There are probably other aspects of music that directly or indirectly affect our excitement for music, but certainly the first point above is the one over which you, as a songwriter, can have immediate and specific control.
So picture this scenario: you’ve written a song that you had been feeling really quite good about, but now that you hear the whole tune in its finished state, you’re scratching your head wondering why it sounds so boring. Here are some thoughts that can help you troubleshoot a boring tune:
- Listen objectively as you work, not just after. As a songwriter, you’re not just writing your song, you need to be listening. But unless you listen objectively, you’re not really going to have an idea of how it’s going until you’re pretty much finished. So as you work, stop frequently and play what you’ve written. Ask yourself, “Would I buy this tune?” Amazing how quickly solutions will present themselves when you do that. You need to develop the ability to listen as if someone else wrote it. Be brutally honest with yourself.
- Draw an “excitement map.” This will take some practice, but it’s interesting, fun, and very informative. First, make a recording of your finished song. Now, without listening to the song, take a piece of paper, turn it sideways (landscape), then draw a weaving, wavering line that goes from the left side of the page to the right, representing the several minutes of your song. As you think the energy of your song goes up, let the line move up. For those moments when the energy abates, let the line move down. Now take a new piece of paper, turn a recording of your song on, and do the same thing. Let the line move up and down as you experience the energy fluctuations. When you’re finished, compare the two graphs, and you might be in for a surprise. That exercise will at least show you where you thought things were supposed to excite you, but didn’t. It may take a few tries, but it can be very informative.
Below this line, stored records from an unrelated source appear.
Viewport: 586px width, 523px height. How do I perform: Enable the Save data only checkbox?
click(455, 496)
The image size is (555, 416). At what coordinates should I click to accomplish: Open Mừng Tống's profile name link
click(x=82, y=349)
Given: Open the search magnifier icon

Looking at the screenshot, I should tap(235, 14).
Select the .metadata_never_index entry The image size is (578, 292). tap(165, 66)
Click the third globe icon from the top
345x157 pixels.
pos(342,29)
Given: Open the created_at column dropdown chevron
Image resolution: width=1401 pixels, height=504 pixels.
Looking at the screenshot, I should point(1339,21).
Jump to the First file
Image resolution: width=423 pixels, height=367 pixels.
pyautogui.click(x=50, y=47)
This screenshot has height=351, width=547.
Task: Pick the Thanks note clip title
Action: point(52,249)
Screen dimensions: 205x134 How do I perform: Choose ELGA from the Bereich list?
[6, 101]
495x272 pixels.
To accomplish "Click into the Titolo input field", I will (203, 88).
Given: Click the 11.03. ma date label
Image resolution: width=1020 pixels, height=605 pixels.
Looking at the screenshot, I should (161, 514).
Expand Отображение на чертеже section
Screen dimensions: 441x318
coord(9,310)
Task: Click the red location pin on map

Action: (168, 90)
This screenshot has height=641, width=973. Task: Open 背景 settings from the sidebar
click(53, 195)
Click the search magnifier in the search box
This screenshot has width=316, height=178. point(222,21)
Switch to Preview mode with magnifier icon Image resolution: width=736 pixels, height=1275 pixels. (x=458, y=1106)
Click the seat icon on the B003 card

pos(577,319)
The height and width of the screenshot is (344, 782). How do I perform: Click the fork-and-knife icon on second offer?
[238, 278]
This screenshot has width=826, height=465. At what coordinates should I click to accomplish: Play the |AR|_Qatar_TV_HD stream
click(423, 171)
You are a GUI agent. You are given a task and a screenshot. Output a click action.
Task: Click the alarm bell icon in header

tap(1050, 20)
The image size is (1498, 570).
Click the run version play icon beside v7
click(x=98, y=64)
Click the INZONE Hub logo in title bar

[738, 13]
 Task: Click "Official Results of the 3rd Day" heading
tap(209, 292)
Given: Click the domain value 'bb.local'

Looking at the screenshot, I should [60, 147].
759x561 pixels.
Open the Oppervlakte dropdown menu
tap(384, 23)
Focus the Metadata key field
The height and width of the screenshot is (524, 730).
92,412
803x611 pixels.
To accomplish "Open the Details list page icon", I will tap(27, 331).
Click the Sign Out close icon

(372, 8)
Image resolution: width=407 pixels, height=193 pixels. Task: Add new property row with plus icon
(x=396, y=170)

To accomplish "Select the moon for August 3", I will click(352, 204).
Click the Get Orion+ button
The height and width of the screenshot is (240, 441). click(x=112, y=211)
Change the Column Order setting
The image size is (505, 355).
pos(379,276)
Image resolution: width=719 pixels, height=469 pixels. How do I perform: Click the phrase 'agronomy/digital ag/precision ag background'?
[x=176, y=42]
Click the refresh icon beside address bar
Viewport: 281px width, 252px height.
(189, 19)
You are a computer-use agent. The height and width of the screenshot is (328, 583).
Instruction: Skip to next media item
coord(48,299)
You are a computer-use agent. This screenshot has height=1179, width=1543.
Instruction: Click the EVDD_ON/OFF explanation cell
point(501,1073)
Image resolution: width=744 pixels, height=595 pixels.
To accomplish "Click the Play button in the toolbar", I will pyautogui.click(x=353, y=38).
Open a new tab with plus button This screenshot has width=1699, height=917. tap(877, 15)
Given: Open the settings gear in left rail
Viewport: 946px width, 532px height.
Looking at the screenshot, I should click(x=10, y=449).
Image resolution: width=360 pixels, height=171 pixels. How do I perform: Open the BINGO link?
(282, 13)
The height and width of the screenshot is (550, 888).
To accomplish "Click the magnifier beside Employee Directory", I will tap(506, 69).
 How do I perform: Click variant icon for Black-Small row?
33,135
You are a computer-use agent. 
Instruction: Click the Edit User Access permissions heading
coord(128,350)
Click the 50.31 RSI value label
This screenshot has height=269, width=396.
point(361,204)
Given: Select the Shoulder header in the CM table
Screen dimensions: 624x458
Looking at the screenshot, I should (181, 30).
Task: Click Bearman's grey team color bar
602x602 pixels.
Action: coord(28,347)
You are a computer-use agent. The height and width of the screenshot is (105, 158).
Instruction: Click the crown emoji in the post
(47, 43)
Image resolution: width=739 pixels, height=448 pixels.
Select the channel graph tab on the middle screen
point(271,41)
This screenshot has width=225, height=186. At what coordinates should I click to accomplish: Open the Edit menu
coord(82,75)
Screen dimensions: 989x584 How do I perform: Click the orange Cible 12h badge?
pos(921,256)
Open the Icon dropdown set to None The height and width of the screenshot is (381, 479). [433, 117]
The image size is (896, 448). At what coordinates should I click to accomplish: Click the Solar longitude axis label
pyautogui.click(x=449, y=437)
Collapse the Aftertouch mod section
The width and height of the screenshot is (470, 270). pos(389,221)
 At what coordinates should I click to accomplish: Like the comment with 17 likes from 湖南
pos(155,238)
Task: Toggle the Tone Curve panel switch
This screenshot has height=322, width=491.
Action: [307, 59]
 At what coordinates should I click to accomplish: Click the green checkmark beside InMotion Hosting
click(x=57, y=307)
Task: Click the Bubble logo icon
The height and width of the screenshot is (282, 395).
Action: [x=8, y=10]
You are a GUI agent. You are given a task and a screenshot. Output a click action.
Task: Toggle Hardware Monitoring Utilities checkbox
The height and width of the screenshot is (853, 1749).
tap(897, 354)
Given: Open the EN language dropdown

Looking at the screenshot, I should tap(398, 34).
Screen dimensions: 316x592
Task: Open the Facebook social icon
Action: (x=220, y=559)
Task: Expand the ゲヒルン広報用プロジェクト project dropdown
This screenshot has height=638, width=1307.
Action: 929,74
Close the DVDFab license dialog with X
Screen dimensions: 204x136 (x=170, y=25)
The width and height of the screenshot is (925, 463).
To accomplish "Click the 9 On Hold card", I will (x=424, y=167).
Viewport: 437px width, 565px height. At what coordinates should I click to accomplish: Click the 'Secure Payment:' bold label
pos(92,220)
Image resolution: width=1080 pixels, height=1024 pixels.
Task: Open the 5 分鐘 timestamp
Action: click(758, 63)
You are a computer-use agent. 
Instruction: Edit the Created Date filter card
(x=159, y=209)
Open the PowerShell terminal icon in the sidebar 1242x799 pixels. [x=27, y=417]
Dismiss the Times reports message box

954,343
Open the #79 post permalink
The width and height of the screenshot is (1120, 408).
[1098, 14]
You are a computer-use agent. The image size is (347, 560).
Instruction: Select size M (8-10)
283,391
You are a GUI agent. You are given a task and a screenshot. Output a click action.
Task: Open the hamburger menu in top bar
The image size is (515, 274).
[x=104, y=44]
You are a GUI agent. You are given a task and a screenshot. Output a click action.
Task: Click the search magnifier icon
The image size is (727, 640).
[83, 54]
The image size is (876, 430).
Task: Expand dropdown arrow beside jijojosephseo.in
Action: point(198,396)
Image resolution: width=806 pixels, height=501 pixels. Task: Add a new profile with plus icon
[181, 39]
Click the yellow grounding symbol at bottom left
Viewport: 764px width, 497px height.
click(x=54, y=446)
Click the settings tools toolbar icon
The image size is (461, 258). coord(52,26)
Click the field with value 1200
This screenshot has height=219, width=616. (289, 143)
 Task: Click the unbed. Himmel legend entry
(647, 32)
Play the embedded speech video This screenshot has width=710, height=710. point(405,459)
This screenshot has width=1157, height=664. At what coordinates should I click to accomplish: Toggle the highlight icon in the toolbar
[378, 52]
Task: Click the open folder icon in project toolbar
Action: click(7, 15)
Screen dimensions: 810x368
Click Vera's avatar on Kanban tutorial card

- Take a close look at the lyric. The main emotional response should usually be found in the chorus. The verse should be used for observations, or “first this happened” kinds of lines. Your chorus needs something to react to. A chorus is only emotional if you’ve set something up in the verse to generate that kind of response. So put the magnifying glass on your verse to see if you’ve done that.
- Look closely at the instrumentation. Add instruments in a chorus and take them away in a verse. If your song is done on one instrument, look for ways to modify the instrument’s performance style. For example, finger-picking versus strumming, versus muting, adding harmonics… these are all different and interesting guitar-playing styles that will have a direct impact on how people interpret the excitement of your music.
- Track the melody. The human voice automatically generates energy that’s easily perceived as it moves higher. So use that as a guide for how and when to move your melody up or down. Do this in direct partnership with the kinds of words you’re setting at any one moment.
These tips are easier to apply with loud, fast and energetic music. It’s trickier to do when it’s a slow ballad. But especially for ballads, properly tracking the energy levels of your music means that you’re diminishing the possibility of boring your audience. Slow, pensive tunes can be enormously effective, as practically any successful singer-songwriter demonstrates on any recording.